Give back the line containing "Image resolution: width=1531" along with every line after it, exactly, until the entries end.

+++ DATA

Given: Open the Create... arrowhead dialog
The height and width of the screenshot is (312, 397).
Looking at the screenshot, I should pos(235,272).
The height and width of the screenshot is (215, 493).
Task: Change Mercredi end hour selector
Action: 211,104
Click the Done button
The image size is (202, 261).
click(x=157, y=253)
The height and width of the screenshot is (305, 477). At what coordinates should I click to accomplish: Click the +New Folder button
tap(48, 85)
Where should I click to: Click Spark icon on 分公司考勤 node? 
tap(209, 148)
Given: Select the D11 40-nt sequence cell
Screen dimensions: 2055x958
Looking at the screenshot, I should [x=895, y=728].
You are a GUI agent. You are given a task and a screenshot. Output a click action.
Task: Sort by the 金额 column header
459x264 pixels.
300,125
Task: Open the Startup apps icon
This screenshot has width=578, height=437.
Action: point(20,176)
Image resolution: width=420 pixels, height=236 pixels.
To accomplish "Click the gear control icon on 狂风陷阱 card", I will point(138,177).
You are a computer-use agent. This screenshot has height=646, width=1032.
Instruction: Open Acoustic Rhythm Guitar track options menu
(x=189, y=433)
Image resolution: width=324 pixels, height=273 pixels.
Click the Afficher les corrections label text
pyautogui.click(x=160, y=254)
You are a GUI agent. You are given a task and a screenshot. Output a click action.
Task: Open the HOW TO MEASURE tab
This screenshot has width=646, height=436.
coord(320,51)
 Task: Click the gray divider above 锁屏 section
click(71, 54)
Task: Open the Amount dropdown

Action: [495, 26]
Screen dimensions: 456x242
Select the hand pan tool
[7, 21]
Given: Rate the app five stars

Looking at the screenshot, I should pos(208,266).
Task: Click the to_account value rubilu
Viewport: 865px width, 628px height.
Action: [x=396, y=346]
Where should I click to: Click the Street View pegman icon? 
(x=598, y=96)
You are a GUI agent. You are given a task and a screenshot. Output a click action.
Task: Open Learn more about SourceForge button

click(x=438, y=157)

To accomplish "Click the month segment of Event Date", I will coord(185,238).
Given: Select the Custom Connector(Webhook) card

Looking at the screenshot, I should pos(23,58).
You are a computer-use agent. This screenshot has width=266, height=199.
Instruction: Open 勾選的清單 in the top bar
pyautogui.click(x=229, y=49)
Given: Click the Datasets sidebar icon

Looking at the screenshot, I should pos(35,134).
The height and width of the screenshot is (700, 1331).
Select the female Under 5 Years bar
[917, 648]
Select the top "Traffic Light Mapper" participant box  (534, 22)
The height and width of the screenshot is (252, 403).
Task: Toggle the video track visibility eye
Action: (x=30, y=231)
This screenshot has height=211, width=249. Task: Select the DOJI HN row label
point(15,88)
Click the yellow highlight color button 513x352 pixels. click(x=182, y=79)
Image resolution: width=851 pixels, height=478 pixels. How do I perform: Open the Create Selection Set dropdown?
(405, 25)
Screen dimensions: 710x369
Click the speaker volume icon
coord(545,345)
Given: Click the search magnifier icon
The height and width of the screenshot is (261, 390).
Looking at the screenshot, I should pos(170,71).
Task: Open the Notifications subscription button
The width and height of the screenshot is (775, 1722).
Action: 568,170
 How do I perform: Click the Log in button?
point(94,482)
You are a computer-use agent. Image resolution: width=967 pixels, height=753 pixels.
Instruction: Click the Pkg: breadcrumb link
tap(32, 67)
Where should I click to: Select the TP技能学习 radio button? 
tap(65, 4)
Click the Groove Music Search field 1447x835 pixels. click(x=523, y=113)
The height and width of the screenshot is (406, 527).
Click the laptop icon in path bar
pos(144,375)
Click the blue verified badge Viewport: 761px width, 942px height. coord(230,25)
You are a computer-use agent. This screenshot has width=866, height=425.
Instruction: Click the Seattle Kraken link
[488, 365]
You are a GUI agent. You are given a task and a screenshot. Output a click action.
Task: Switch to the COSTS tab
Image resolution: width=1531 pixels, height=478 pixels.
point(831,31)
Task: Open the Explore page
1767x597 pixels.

++++++

SOLVED EXERCISE:
Image resolution: width=1531 pixels, height=478 pixels.
point(831,31)
Task: Open the Explore page
1767x597 pixels.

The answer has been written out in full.